By Tim Darnell

For a court that deals every day with feuding families, contested wills and swindled assets, the recession seems to have made things worse.

“It’s a wicked world out there,” DeKalb County Probate Judge Jeryl Debra Rosh told the Jan. 15 quarterly meeting of the Drew Valley Civic Association (DVCA). “We live in an isolative society, in neighborhoods that don’t watch out for each other. We hear about hard cases, like a grandmother who lives in her home’s basement, on a cot, eating dog food, while her family is using her teacher’s pension to buy drugs.

“You have to love working for the Probate Court. You shouldn’t work there unless you do, because we deal with some very sad things.”

Rosh has been involved with the court since 1985 when, fresh from Georgia State University’s inaugural class of law graduates, she joined the office as a clerk. After seven years in the office and as a member of the bar, she was eligible to sit on the bench in the judge’s absence. She later won the position and was re-elected without opposition last year.

Heading up an office that issues marriage licenses as well as gun permits, Rosh said she’s charged with “protecting the people who are unable to protect themselves. The old, the sick, the young. … We’re there to make sure their everyday rights as well as their property rights are protected.”

The current economy may be bringing out the worst in people whose cases are winding up before the Probate Court. “Money does funny things to people,” Rosh said. “We see more and more families coming to court over contested wills, guardianship issues and the like. And their dirty laundry comes out as well, things like what some siblings did to each other as kids.

“Some of these cases make my family look like ‘Father Knows Best.’ ”

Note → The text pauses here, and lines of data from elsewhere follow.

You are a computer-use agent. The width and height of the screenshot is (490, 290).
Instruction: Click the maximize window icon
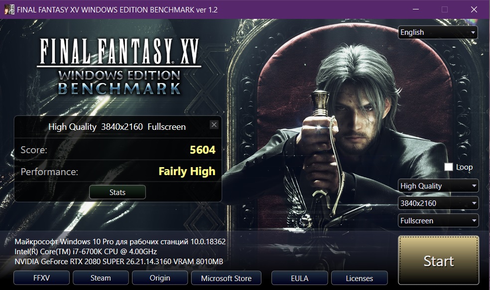[445, 9]
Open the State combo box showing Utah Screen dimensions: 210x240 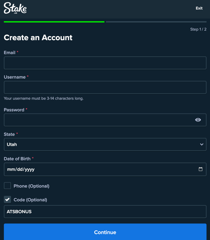[105, 144]
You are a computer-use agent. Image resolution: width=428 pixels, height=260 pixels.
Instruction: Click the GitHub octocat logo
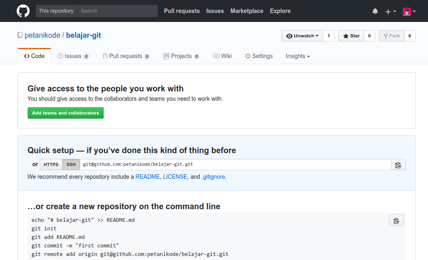point(23,11)
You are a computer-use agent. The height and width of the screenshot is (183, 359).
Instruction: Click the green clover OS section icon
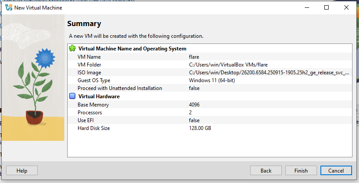72,49
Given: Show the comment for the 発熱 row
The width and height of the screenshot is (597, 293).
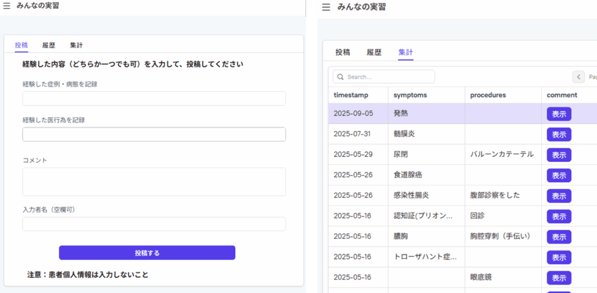Looking at the screenshot, I should (559, 114).
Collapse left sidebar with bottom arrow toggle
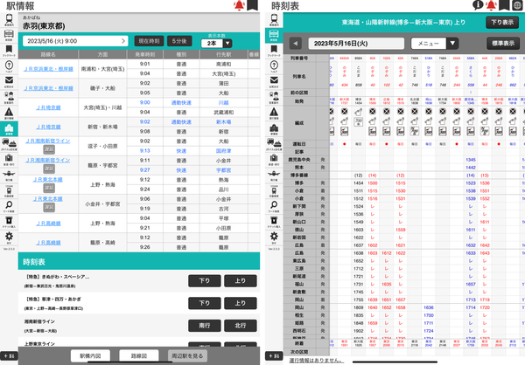This screenshot has height=365, width=525. coord(9,356)
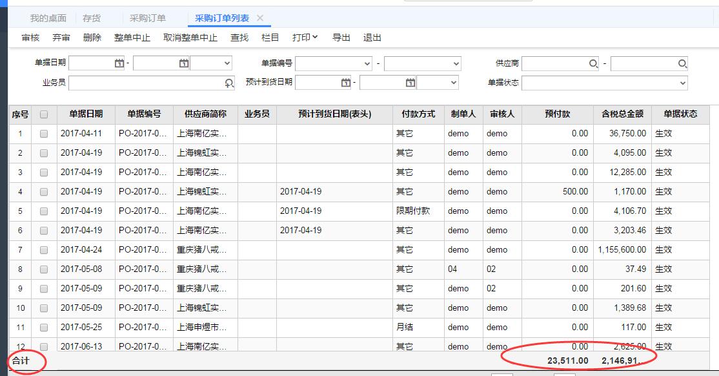The width and height of the screenshot is (719, 376).
Task: Click the 整单中止 toolbar button
Action: pos(132,37)
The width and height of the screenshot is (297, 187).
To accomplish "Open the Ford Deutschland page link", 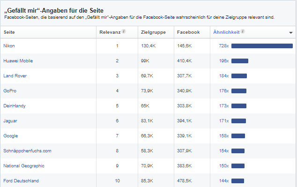I will click(x=21, y=181).
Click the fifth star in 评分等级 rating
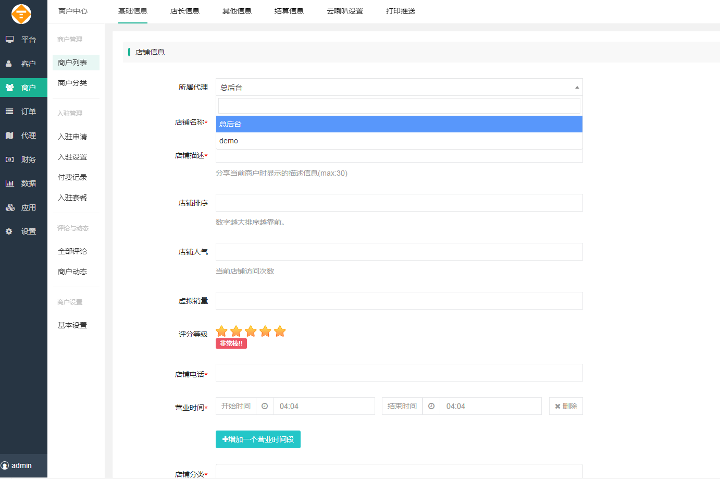 coord(280,330)
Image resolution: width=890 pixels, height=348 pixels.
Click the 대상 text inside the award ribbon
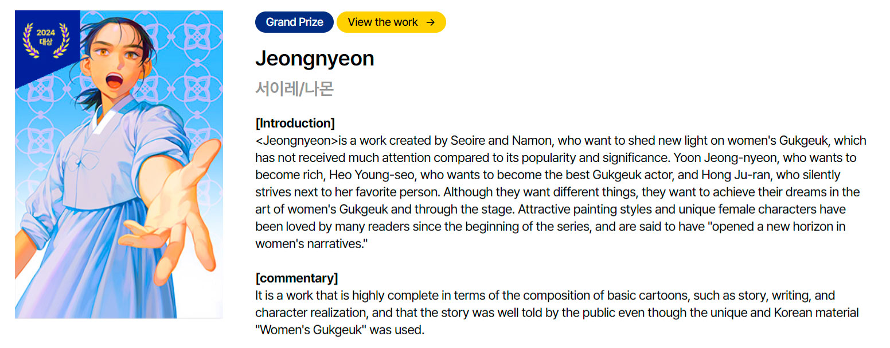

She said families are stealing from their parents “and not just among the poor and poverty-stricken. And there are so many scams and rackets being perpetrated on the elderly and lonely. We’ve seen elderly women who have long paid for their own home swindled out of their money for a basement remodeling, a driveway repair or a roof replacement. And there are people who are falling for proposals like, ‘Give us your assets in the bank and we’ll double them.’ ”

In other Drew Valley news:

• The DVCA has created a green space committee that is exploring a partnership with Trees Atlanta. Several green spaces were created in the community during a recent county buyout of homes that had suffered repeated flooding.

• The DVCA’s zoning committee is requesting that when the county rewrites DeKalb’s development code, the neighborhood maintain its R-75 residential designation.

• The DVCA met last fall with Commissioner Jeff Rader about a 2000 master plan to revitalize Briarwood Park. Rader and new DeKalb County CEO Burrell Ellis want to revisit the issue.